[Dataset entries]
..............................
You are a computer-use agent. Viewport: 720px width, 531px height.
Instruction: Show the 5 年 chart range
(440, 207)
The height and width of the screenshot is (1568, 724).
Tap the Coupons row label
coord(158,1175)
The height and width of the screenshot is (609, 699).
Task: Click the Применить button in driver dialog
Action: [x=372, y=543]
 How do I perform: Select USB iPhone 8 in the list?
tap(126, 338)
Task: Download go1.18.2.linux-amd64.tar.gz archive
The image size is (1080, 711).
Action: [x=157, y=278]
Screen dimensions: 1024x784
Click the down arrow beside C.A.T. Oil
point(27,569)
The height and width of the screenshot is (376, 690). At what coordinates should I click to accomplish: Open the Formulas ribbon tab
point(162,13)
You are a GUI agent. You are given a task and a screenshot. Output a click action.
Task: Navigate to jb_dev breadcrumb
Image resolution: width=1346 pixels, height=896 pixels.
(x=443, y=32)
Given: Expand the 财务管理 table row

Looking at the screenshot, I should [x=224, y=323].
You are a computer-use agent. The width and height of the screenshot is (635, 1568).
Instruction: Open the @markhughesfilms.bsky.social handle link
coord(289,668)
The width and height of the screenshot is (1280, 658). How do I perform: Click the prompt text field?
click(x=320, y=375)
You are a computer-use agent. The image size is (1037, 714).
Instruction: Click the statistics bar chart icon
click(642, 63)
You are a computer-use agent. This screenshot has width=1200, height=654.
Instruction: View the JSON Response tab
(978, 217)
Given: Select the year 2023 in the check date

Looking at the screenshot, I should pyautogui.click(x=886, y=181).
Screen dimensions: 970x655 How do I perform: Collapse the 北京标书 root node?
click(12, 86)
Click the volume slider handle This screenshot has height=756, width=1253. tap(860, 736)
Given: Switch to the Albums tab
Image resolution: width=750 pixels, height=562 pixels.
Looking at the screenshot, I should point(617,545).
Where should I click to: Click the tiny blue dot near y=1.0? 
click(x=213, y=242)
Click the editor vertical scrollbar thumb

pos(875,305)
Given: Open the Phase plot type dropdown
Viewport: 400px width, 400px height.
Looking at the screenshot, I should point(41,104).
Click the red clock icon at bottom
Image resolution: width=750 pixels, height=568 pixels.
..............................
> WHAT THE TASK ASKS
Which lines above include the word "This"? Show each one.

> COMPLETED EXERCISE
You are a computer-use agent. This screenshot has width=1200, height=654.
Click the volume slider handle This screenshot has height=756, width=1253. tap(860, 736)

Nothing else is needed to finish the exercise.